Comicmarkt: Gutes Belgien, empörtes Frankreich
Ist Comiczeichnen wirklich ein Beruf?

von Britta Madeleine Woitschig

Abgestimmt auf den Comicsalon in Angoulême erschien 2008 eine zehnseitige Broschüre für all jene, die sich zu Profis mausern wollten. Locker hieß es auf dem Titel: «Comicautor. Ah ja, ist das wirklich ein Beruf?» Junge Talente erhielten so einen raschen Überblick über den frankophonen Comicmarkt und wurden über die Rechte und Pflichten eines stolzen Berufes aufgeklärt, der an Kreativität und Handwerk harte Anforderungen stellt.


Unter der Blase

Mittlerweile haben sich die romantischen Vorstellungen verflüchtigt, und der nüchterne Blick der Betroffenen zeigt ein grimmiges Bild. Denn nach Studien zur sozialen Lage der Comicschaffenden (siehe ältere Ausgaben des COMIC!-Jahrbuchs) zählen diese bis auf wenige Ausnahmen zum Prekariat, also zu den working poor.
2013 hatte Maïana Bidegains einstündiger Dokumentarfilm «Sous les bulles – L’autre visage du monde de la bande dessinée» in Angoulême Premiere und tourte in den folgenden Monaten durch die frankophonen Comicfestivals – inzwischen wird er als DVD vertrieben. Bidegain ging dem allgemeinen Unbehagen auf den Grund und hörte sich bei sämtlichen Beteiligten der Comicszene (Autoren, Verlage, Vertrieb, Großhandel und Fachgeschäfte) um, dann zog sie ihre Schlüsse.
------------
● **Aufgabe**
Gib aus dem Artikel über den Comicmarkt alles von „Abgestimmt auf den“ bis hinunter zu „harte Anforderungen stellt.“ wortgetreu aus.

● **Inhalt der Datensätze**
------------
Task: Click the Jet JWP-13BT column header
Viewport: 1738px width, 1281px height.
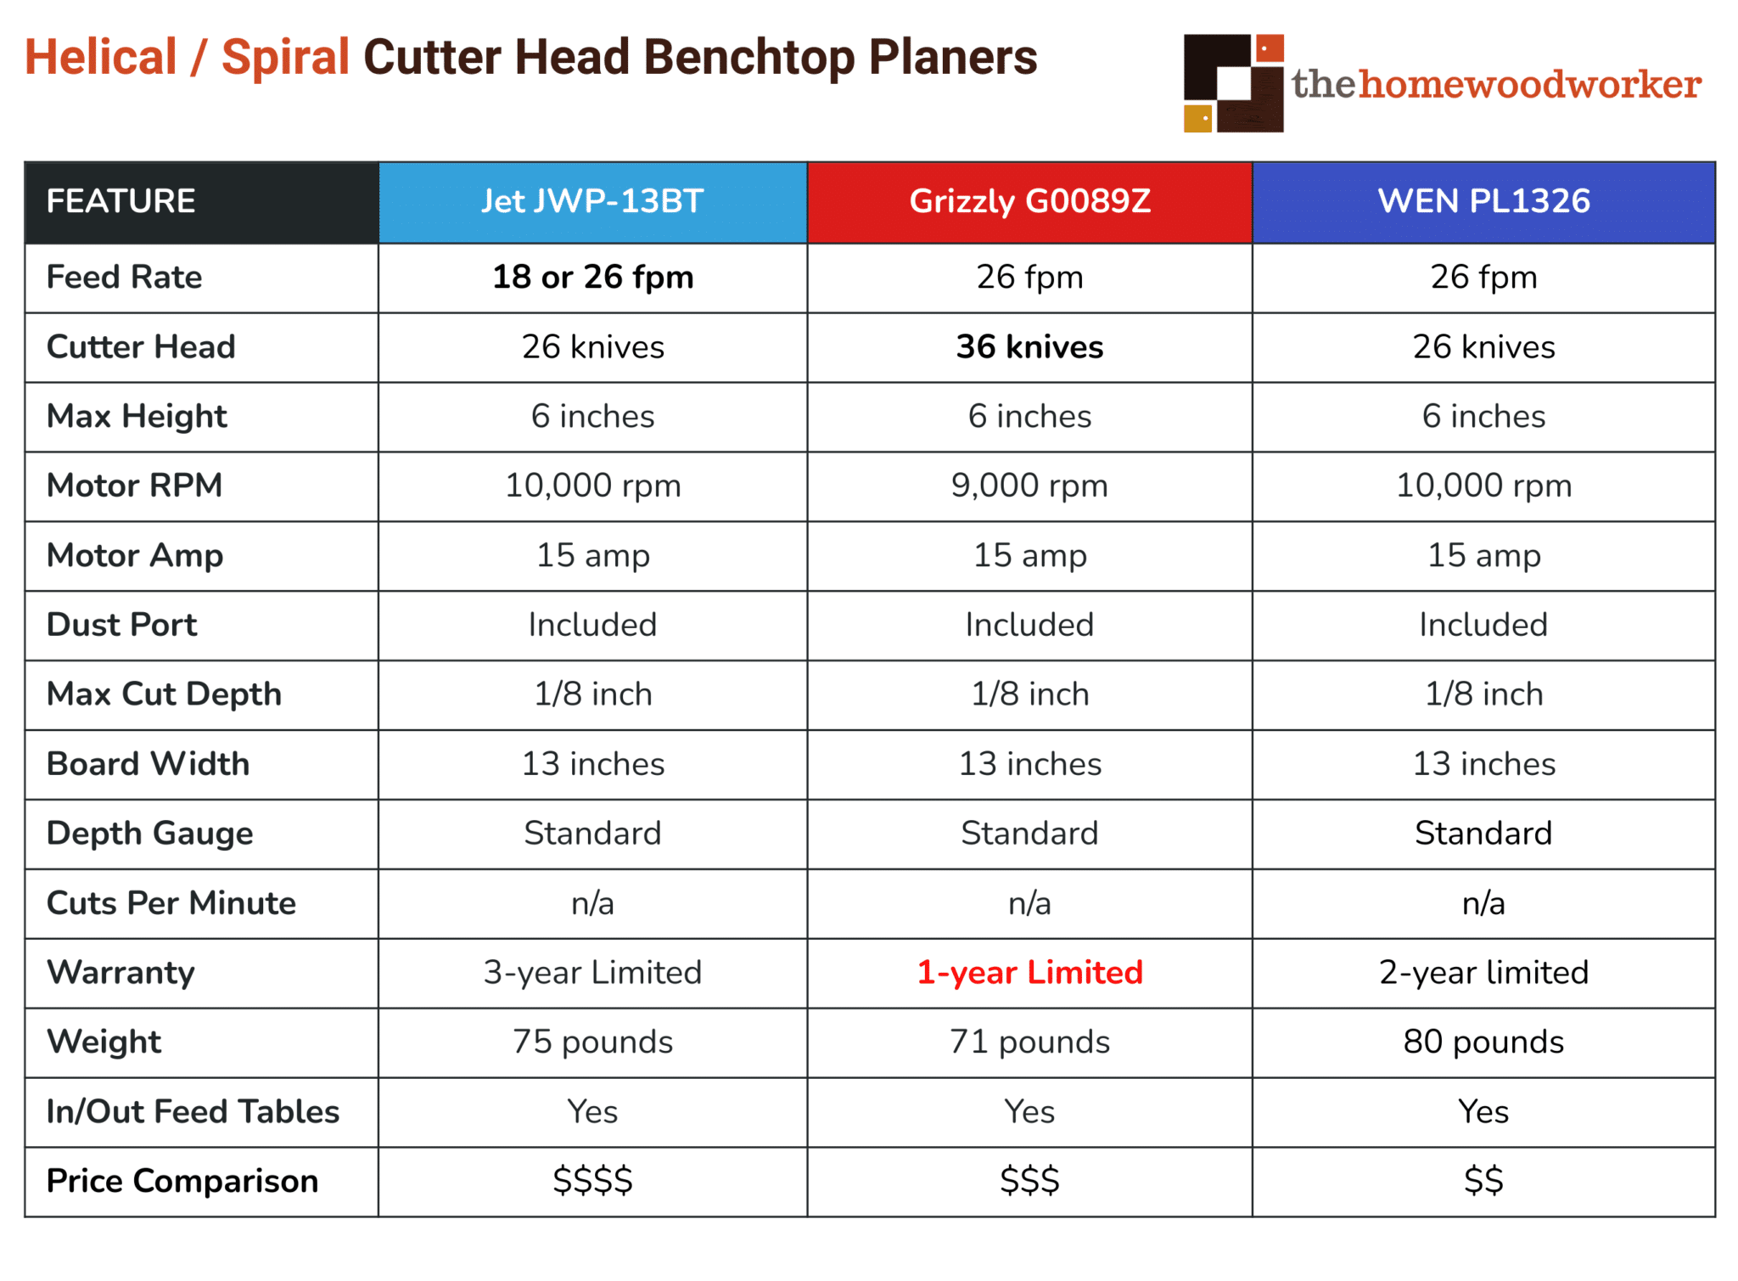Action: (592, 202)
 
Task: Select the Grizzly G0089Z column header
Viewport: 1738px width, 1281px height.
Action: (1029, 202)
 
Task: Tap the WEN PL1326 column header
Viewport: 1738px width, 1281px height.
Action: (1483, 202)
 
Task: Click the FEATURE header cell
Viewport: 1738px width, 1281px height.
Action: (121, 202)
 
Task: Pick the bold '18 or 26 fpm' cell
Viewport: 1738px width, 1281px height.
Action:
------------
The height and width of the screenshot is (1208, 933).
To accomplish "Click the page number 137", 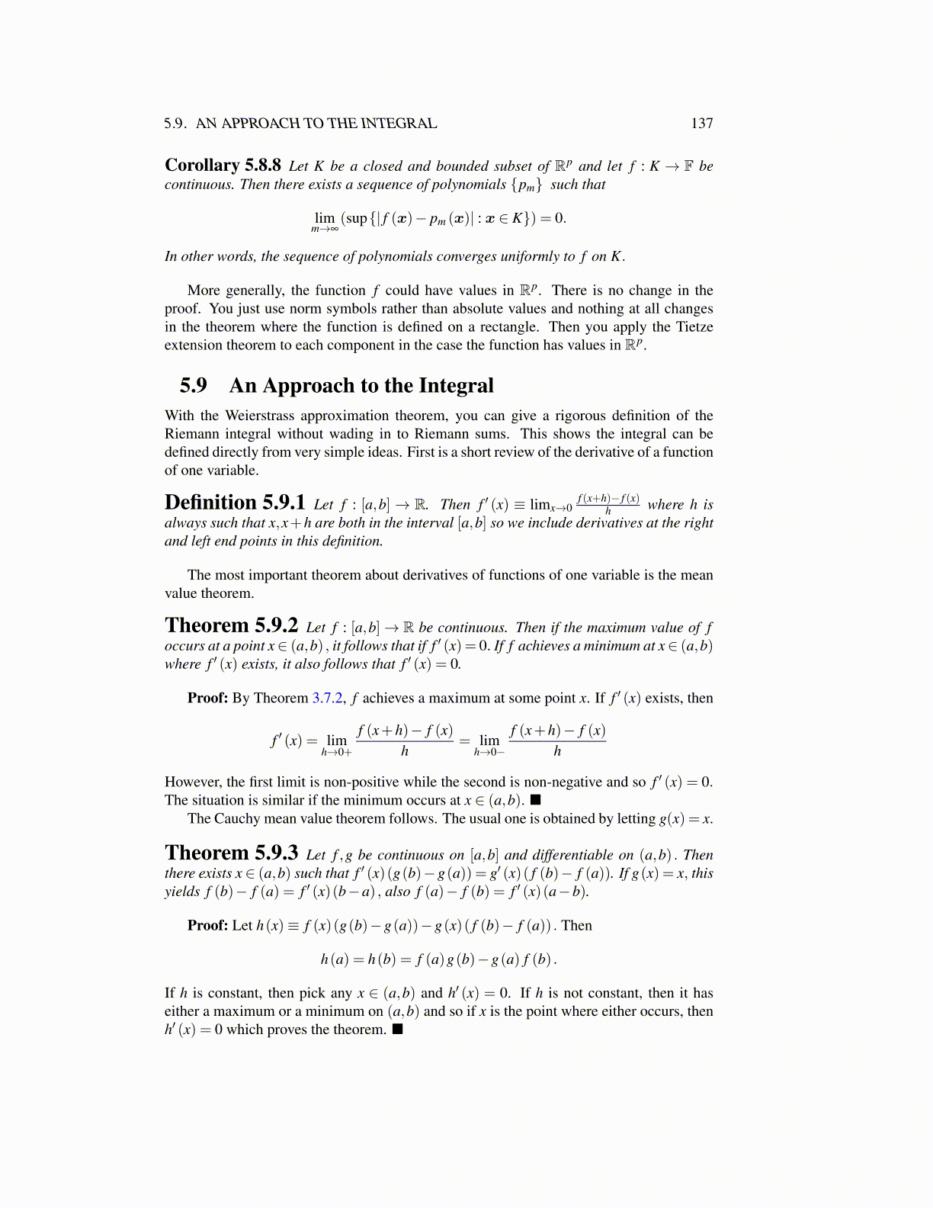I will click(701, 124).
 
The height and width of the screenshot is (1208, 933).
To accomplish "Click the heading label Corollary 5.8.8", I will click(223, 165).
------------
● **Lösung**
Abgestimmt auf den Comicsalon in Angoulême erschien 2008 eine zehnseitige Broschüre für all jene, die sich zu Profis mausern wollten. Locker hieß es auf dem Titel: «Comicautor. Ah ja, ist das wirklich ein Beruf?» Junge Talente erhielten so einen raschen Überblick über den frankophonen Comicmarkt und wurden über die Rechte und Pflichten eines stolzen Berufes aufgeklärt, der an Kreativität und Handwerk harte Anforderungen stellt.